Doch das eigentliche Ansinnen des damals hauptberuflich an der Ulmer Hochschule für Gestaltung angestellten Dozenten war, den Heranwachsenden durch den Film als »allgemeines Intelligenzmittel« (so Reitz) eine den Zeiten angemessene Ausdrucksform zur Verfügung zu stellen. Zu diesem Zweck verteilte er nach einer gründlichen – mehr inhaltlichen als technischen – Anleitung Super-8-Kameras an eine achte Klasse des Münchner Luisen-Gymnasiums und ließ sie damit in selbst gewählten Arbeitsgruppen kleine Filme nach eigenem Gusto realisieren, die – von der dokumentarischen Beobachtung bis zur Satire – erstaunlich vielfältig gerieten.
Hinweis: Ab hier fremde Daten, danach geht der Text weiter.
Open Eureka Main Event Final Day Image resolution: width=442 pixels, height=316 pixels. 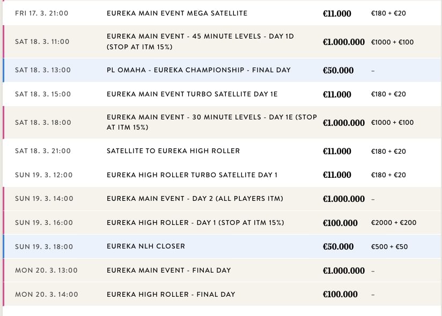click(222, 270)
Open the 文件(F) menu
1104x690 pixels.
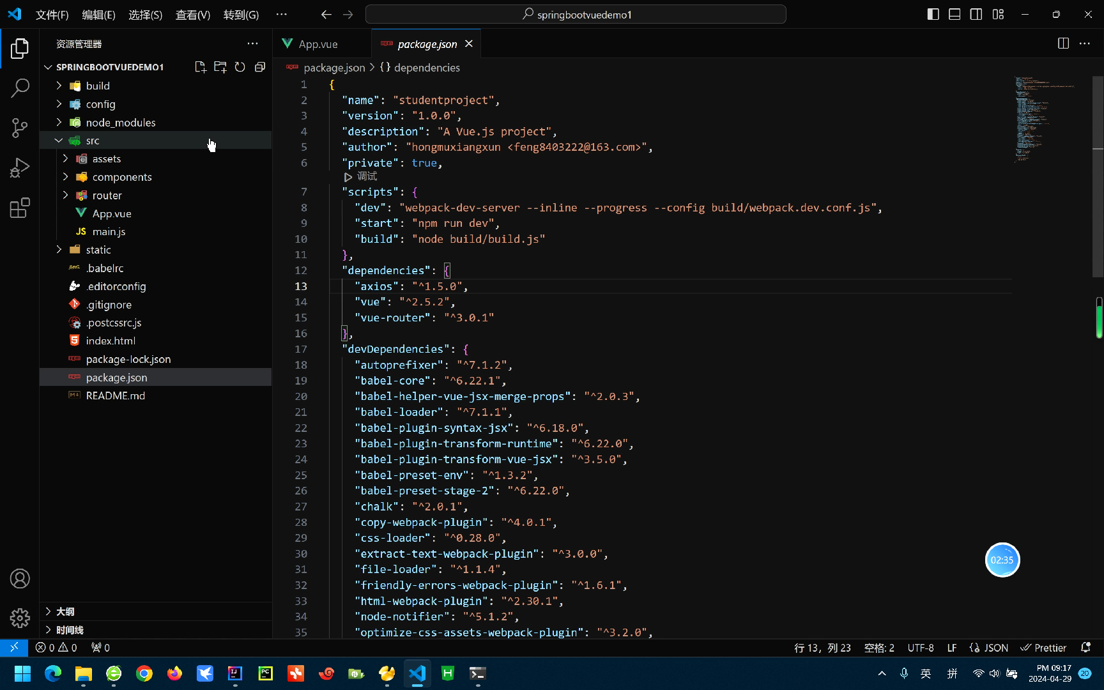(52, 15)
Dann wurde aus dem vierwöchigen Experiment auch noch ein 45-Minüter von Reitz (»Filmstunde«) für das Studienprogramm des Bayerischen Rundfunks, der heute auch ein aufschlussreiches Zeitdokument in pädagogischen Umgangsformen ist. Denn obwohl der damals 35-jährige Regisseur aus heutiger Sicht im Stil sehr oberlehrerhaft daherkommt, offenbart sich schnell ein ungewöhnlich ernsthaftes Interesse an der Erkundung der jugendlichen Lebenswelten – inklusive des Aufbrechens der »Klischees, mit denen sie [die Mädchen] ihre eigenen Interessen tarnen«.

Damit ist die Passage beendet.